Deputy Foreign Minister Danny Ayalon called the graffiti an act of "terror," adding that such activities harm not only Israel but also the settlement enterprise.
"Just yesterday I said at a Hasbara conference that price tag attacks are illegal, immoral, and gravely undermine the image of Israel and the settlement enterprise under the gaze of the international community,"
Ayalon wrote on his Facebook page. "And here, this morning, we hear about another price tag attack."
"We must not allow such acts of terrorism to continue," he said.
The accident stirred Palestinian fears that the repeated attacks would threaten his peaceful village, blaming settlers for the vandalism.
This time we succeeded in controlling the fire, but I don't feel this is over, Bsharat, the mayor of Jabaa, told New York Times.
They can do worse than this. Our citizens and their property are in danger.
Under a so-called "price tag" or "mutual concern" doctrine, settlers respond "whenever, wherever and however" they wish to any government attempt to remove illegally built outposts.

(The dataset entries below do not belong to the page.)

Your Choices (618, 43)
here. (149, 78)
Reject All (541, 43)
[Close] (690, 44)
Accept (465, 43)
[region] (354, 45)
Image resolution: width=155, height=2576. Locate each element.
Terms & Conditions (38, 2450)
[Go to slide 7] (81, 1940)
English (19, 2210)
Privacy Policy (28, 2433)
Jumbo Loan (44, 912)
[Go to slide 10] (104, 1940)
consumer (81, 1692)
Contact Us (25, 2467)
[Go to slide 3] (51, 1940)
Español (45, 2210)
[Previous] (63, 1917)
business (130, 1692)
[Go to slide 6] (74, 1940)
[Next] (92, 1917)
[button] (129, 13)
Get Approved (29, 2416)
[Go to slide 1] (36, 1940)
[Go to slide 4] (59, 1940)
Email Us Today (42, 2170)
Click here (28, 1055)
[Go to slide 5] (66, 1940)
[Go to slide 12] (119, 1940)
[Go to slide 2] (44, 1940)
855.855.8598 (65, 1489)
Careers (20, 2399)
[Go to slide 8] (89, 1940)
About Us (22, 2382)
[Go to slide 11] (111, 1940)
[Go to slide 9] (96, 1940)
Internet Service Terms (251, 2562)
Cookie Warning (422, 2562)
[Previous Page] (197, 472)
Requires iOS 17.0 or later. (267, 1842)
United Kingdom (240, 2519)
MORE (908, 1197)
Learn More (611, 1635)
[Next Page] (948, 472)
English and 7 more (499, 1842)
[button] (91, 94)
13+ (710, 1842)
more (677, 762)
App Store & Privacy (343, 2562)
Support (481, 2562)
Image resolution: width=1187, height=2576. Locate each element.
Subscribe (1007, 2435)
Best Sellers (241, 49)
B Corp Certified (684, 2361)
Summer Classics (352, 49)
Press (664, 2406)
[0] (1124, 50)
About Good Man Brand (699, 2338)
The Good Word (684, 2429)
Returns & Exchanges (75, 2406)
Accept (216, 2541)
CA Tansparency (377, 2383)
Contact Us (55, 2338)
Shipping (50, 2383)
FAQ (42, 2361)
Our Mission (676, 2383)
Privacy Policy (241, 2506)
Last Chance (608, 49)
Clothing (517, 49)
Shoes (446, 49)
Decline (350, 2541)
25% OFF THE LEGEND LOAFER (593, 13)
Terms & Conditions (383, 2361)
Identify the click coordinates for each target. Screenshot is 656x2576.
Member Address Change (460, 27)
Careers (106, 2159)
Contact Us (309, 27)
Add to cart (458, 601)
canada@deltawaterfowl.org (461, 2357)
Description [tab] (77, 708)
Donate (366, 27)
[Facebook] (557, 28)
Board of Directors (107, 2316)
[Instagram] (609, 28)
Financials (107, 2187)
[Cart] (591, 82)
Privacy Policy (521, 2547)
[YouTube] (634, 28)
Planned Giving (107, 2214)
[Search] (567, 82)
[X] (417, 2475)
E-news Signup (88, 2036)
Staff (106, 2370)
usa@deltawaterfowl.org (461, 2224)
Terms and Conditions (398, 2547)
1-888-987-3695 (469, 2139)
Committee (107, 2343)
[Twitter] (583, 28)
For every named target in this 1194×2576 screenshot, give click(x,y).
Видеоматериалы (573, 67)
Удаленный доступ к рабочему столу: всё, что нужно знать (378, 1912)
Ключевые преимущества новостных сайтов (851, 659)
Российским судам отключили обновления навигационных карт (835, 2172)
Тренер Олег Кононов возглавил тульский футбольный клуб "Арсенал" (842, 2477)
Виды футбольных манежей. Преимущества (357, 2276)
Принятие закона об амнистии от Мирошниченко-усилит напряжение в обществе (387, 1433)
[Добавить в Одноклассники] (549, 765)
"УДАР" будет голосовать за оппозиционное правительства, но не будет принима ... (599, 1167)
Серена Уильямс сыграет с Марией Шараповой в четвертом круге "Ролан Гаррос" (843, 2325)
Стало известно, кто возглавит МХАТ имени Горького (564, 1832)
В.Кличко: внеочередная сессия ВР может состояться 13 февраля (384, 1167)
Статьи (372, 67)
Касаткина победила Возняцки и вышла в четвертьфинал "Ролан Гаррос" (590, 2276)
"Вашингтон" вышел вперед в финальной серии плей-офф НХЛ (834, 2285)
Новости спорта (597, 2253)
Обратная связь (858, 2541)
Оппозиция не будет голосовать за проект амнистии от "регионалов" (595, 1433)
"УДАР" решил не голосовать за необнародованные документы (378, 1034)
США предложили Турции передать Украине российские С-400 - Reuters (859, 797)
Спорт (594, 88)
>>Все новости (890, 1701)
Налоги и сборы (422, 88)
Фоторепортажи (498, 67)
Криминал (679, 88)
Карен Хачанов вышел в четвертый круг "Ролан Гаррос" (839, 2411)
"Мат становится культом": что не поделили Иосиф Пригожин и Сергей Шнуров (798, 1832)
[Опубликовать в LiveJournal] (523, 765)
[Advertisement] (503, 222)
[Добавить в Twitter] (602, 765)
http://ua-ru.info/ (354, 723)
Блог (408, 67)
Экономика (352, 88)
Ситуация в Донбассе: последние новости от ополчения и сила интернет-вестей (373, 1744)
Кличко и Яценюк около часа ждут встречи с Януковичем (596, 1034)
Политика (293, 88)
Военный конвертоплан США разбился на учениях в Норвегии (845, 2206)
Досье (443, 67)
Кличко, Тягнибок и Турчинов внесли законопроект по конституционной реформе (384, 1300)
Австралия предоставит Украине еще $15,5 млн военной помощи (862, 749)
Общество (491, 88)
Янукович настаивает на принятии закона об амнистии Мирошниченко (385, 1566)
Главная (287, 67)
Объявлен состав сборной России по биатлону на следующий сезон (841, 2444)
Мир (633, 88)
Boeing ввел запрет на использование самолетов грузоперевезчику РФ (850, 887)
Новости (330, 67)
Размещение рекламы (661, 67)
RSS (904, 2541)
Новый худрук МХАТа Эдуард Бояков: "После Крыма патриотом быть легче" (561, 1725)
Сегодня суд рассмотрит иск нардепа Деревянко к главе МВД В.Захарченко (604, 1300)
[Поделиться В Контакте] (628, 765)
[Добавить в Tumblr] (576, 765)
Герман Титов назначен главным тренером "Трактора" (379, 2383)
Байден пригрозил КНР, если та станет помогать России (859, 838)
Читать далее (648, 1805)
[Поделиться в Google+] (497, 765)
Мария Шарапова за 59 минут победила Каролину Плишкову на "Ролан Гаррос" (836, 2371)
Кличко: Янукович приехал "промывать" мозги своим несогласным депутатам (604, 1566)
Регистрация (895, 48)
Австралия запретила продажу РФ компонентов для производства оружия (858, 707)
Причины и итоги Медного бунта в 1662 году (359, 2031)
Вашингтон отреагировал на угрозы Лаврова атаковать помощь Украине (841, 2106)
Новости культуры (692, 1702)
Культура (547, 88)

The term is frequently used to describe acts of vandalism by radical Israeli settlers exacting a "price" against Palestinian targets or Israeli security forces in response to actions by the Israeli government.
The policy also encourages settlers to vent their anger at innocent Palestinians living in the vicinity of such outposts.
The attack is the latest in assaults by Jewish settlers on Muslim worship places.
Last October, Israeli settlers torched a mosque in northern Israel, sparking furious condemnations from Palestinians and Israeli politicians
In 2010, a similar attack took place in Ibtin, another Arab Israeli village in Galilee.
Earlier, a group of settlers entered the village of Bayt Fajar before dawn and burned down the local mosque.
In 2009, settlers torched and graffitied the Al-Kabir Mosque in the northern West Bank village of Yasuf, writing We will have our revenge and We will burn you all, on the carpets of the building.